C’est une très grande inquiétude pour nous aujourd’hui. Nos efforts actuels contre le paludisme sauvent près de 600 000 vies et évitent près de 100 millions nouvelles infections chaque année. La pandémie actuelle met à l’épreuve tous les systèmes de santé du monde. Pour les pays impaludés, c’est un double enjeu : protéger les populations contre les menaces existantes comme le paludisme et aussi celle du Covid-19.
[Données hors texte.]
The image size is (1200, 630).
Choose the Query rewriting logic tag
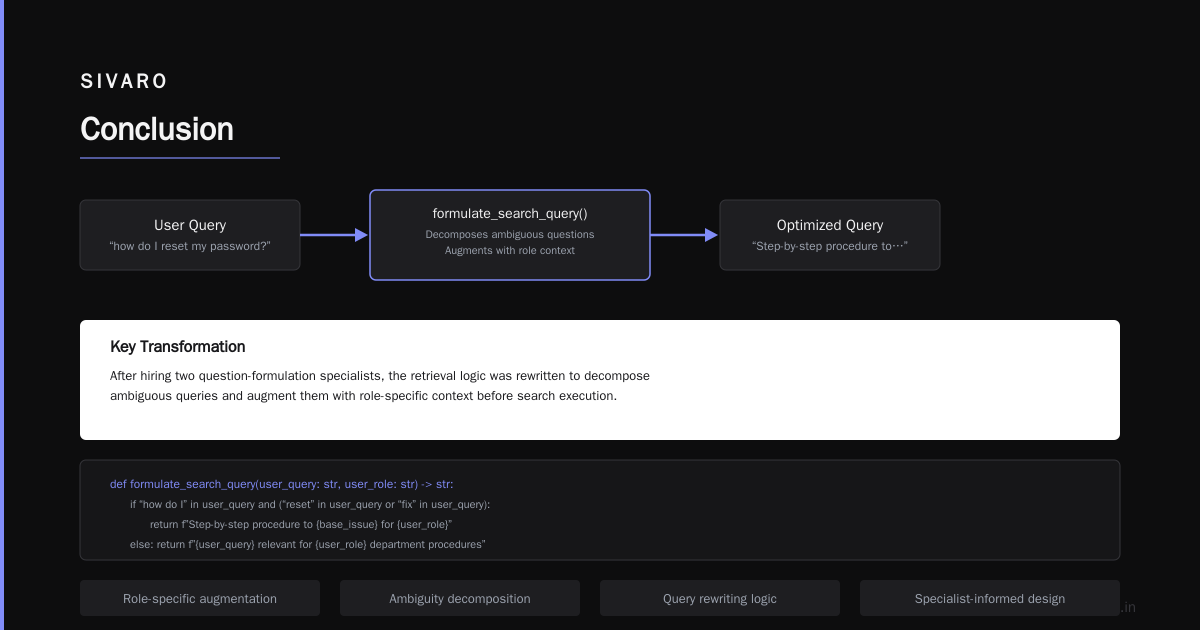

Au cours du dernier siècle, nous avons vu que l’arrêt des programmes antipaludiques a eu comme résultat plus de 75 résurgences du paludisme dans le monde. Par exemple, lors de la crise d’Ebola, il y a eu davantage de décès liés au paludisme, dans les pays touchés. Entre 2014 et 2016, dans trois pays d’Afrique de l’Ouest (Guinée, Liberia, Sierra Leone) il y a 7 000 décès supplémentaires chez les enfants de moins de 5 ans à cause du paludisme. Nous devons tout faire pour protéger nos gains durement acquis contre le paludisme, face à la pandémie du Covid-19.

Craignez-vous que cela affaiblisse encore davantage des systèmes de santé déjà défaillants ?

C’est vraiment une question fondamentale. L’épidémie d’Ebola avait été sévère parce que les systèmes de santé des pays touchés n’étaient pas forcément préparés à différents niveaux : surveillance épidémiologique, diagnostic, ressources humaines, infrastructures, champ d’approvisionnement, laboratoires… Dans certains de ces pays, on était obligé d’envoyer les prélèvements à l’extérieur de ces pays pour les analyser et procéder au dépistage. Toutes les composantes du système de santé étaient faibles.

Lors d’une pandémie comme celle que nous vivons, toutes les priorités sont orientées vers la résolution de ce problème. On observe donc un recul dans la prestation des autres services de base ce qui affaiblit et baisse les indicateurs de manière importante. Les programmes d’immunisation sont affectés, les femmes enceintes ne sont plus assistées dans leur accouchement et les cas de comorbidités posent problème.